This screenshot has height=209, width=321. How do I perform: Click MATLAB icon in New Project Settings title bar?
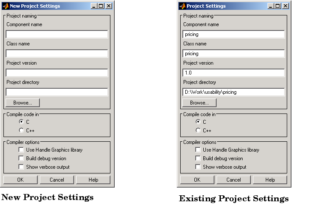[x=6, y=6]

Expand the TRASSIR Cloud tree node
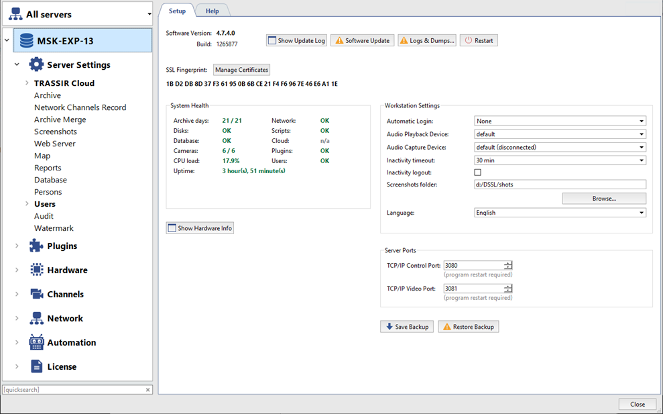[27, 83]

__________

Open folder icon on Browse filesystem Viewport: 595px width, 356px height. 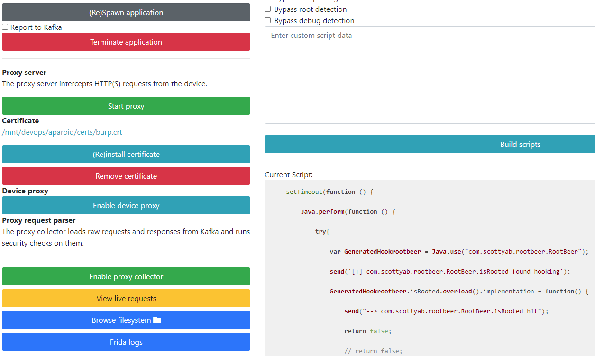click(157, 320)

__________

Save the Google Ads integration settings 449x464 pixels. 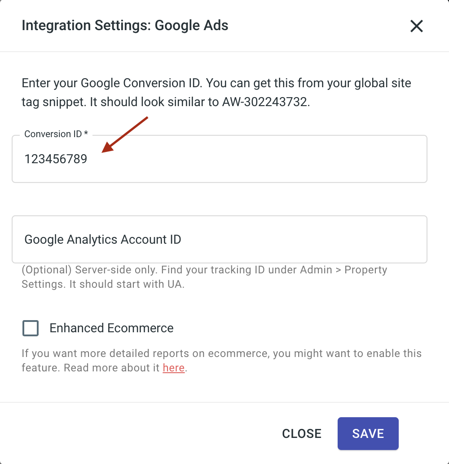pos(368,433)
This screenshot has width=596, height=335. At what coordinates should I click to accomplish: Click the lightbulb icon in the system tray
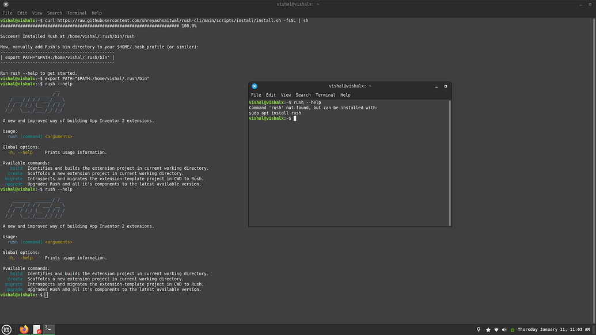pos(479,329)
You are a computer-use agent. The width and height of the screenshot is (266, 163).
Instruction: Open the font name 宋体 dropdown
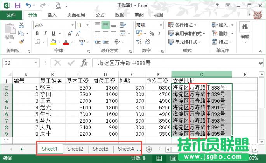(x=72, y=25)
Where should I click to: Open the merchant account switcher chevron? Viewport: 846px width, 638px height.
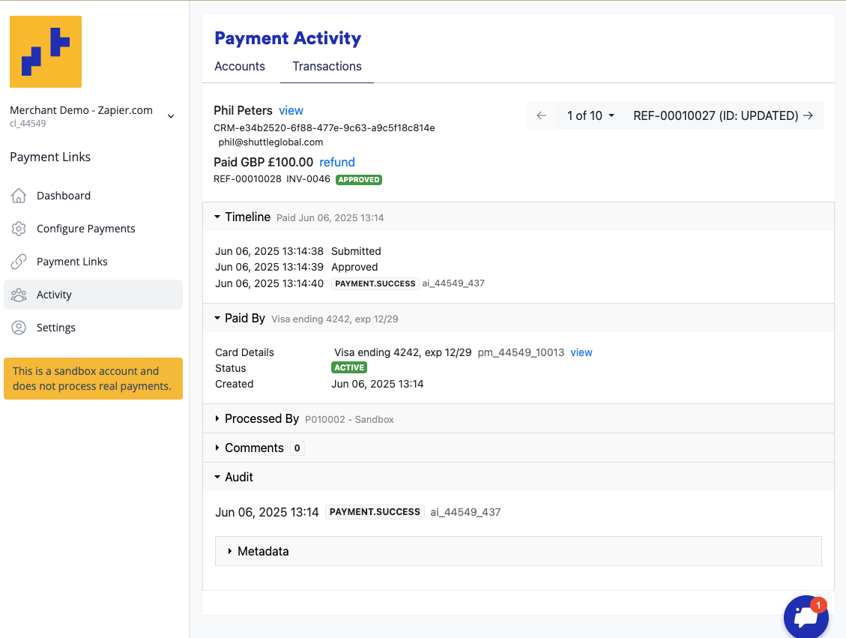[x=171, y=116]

__________

Print the data again word for word, from the line with "This screenshot has width=596, height=335." up to and including the line with "[x=171, y=116]", and omit the pictures.

This screenshot has width=596, height=335. At what coordinates should I click to accomplish: Click the lightbulb icon in the system tray
pos(479,329)
You are a computer-use agent. The width and height of the screenshot is (266, 163).
Instruction: Open the font name 宋体 dropdown
(x=72, y=25)
Where should I click to: Open the merchant account switcher chevron? Viewport: 846px width, 638px height.
[x=171, y=116]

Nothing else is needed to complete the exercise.